Both the line with "Accept Cookies (314, 957)" and the line with "Земельное право (325, 250)" in the records below must appear in the output, along with every line between them, exactly and with nothing added.

═══ Records to use

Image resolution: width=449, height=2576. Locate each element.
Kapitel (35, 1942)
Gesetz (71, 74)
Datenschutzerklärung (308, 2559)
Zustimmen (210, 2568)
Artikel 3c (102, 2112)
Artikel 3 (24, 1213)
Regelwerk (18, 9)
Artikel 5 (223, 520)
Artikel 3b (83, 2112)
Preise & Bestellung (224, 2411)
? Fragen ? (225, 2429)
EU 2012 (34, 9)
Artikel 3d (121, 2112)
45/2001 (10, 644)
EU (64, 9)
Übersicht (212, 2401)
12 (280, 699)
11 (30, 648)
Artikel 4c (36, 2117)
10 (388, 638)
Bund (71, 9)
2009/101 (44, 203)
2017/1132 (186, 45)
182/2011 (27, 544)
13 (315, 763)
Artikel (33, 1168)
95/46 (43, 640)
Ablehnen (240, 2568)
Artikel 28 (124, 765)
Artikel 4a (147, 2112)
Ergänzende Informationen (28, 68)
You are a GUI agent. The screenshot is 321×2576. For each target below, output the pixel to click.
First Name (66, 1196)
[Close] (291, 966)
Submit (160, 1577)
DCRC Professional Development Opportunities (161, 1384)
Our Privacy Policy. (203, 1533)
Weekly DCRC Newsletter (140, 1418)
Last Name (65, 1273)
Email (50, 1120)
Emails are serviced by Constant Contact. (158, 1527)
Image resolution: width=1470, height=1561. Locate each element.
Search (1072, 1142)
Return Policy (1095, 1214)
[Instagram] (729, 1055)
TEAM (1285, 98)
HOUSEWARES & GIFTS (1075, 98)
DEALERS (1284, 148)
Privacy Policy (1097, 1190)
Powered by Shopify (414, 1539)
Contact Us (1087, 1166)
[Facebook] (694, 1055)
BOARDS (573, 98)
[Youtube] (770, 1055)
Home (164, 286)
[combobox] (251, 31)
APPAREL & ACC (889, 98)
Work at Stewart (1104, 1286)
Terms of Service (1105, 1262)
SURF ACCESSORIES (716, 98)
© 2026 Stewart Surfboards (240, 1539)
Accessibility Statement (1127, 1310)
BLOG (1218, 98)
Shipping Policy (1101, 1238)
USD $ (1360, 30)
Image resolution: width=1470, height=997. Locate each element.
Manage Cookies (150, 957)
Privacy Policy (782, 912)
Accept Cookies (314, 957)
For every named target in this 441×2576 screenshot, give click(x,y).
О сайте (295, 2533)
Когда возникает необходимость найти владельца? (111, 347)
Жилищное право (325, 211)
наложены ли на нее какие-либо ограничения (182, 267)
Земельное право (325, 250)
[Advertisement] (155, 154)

══════

> **Answer box**
Accept Cookies (314, 957)
For every named target in this 441×2576 screenshot, give click(x,y).
О сайте (295, 2533)
Когда возникает необходимость найти владельца? (111, 347)
Жилищное право (325, 211)
наложены ли на нее какие-либо ограничения (182, 267)
Земельное право (325, 250)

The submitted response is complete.